Friday, August 17, 2007

Say No to Bailouts

Paul Krugman tells us to "Say No to Bailouts" in his column today, and he's largely right:

Consider a borrower who can’t meet his or her mortgage payments and is facing foreclosure. In the past, as Gretchen Morgenson recently pointed out in The Times, the bank that made the loan would often have been willing to offer a workout, modifying the loan’s terms to make it affordable, because what the borrower was able to pay would be worth more to the bank than its incurring the costs of foreclosure and trying to resell the home. That would have been especially likely in the face of a depressed housing market.

Today, however, the mortgage broker who made the loan is usually, as Ms. Morgenson says, “the first link in a financial merry-go-round.” The mortgage was bundled with others and sold to investment banks, who in turn sliced and diced the claims to produce artificial assets that Moody’s or Standard & Poor’s were willing to classify as AAA. And the result is that there’s nobody to deal with.

This looks to me like a clear case for government intervention: there’s a serious market failure, and fixing that failure could greatly help thousands, maybe hundreds of thousands, of Americans. The federal government shouldn’t be providing bailouts, but it should be helping to arrange workouts.
I don't see the market failure, but I don't disagree with the last paragraph if that assertion is removed. We had financial innovation that lowered the upfront costs of financing real estate transactions and raised the costs in the event of default. That we are now "in the event of default" and seeing the higher transaction costs does not mean we have a market failure. That, by itself, does not warrant the government involvement.

However, in addition to the shift on financing arrangements, we had fraud at various points in this process, and determining the financial penalties in those instances would likely have to be worked out over years in protacted legal battles. Congress can pass legislation to substitute for those battles. I haven't seen a better idea than Dean Baker's, which I discussed in the last post.

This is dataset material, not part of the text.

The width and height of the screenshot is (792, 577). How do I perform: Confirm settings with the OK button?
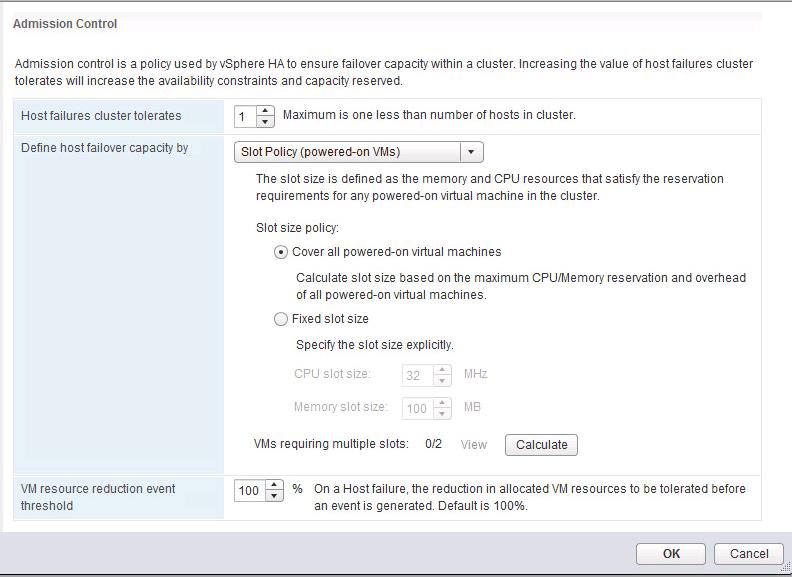coord(671,554)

The consequence of passing it is that it gives the borrower the upper hand in the workout negotiations--the borrower can stay and pay rent as a substitute for the mortgage, and the holder of the mortgage can hold or sell the property (without evicting the tenant) in light of that. I presume that most dispositions will be in either of two forms. Some borrowers will realize that they really cannot afford the house and find a more affordable one, without being evicted unless they also cannot pay rent. In other cases, the holder of the mortgage will sell the property back to the borrower at a discounted price, with new financing on more sensible terms from a new lender. This avoids the need for the government to get actively involved in the terms of the workouts, placing the cost of disposing the property on the lending community where it belongs.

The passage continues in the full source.